- [Your instructions]: Every line with the string "computer" in it belongs in your answer, so copy them all from the data.

[Stored items]
+-------+

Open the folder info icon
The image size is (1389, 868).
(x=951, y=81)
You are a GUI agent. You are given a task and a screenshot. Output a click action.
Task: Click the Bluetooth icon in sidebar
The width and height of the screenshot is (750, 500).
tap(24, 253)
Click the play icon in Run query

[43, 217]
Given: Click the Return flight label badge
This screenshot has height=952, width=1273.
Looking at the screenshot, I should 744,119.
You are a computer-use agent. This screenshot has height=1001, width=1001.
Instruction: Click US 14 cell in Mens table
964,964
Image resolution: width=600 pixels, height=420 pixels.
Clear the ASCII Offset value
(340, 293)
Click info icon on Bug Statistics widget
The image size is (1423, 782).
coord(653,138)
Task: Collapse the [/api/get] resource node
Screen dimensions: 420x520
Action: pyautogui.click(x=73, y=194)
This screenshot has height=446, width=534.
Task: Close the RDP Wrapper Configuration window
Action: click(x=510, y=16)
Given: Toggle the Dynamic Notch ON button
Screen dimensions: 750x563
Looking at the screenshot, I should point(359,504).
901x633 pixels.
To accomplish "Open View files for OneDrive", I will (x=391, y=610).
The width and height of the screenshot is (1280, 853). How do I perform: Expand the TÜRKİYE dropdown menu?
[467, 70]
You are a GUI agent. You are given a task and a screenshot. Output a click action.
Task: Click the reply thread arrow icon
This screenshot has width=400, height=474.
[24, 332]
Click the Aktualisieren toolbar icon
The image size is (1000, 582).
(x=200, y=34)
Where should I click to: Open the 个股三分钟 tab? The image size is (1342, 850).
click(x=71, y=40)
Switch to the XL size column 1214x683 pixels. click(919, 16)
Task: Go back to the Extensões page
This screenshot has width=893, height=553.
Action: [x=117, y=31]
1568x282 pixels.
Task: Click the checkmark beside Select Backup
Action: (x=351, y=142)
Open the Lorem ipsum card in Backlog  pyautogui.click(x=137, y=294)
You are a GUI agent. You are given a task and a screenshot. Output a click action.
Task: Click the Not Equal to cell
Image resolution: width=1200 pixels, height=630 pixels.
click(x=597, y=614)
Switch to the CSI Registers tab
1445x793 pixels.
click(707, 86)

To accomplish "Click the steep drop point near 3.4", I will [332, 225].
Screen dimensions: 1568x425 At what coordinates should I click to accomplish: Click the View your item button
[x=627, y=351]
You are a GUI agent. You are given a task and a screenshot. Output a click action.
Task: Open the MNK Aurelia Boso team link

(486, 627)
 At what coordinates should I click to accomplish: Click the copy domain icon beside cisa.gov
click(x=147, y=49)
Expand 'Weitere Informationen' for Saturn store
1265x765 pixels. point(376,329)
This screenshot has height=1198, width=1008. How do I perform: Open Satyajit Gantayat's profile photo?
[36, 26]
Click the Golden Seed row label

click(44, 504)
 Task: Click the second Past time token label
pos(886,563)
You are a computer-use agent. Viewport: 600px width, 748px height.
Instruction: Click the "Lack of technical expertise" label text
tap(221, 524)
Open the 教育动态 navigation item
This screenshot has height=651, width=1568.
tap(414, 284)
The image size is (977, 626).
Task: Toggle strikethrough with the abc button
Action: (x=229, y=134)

+-------+

- [Task answer]:
You are a computer-use agent. This screenshot has height=1001, width=1001.
You are a computer-use agent. Viewport: 600px width, 748px height.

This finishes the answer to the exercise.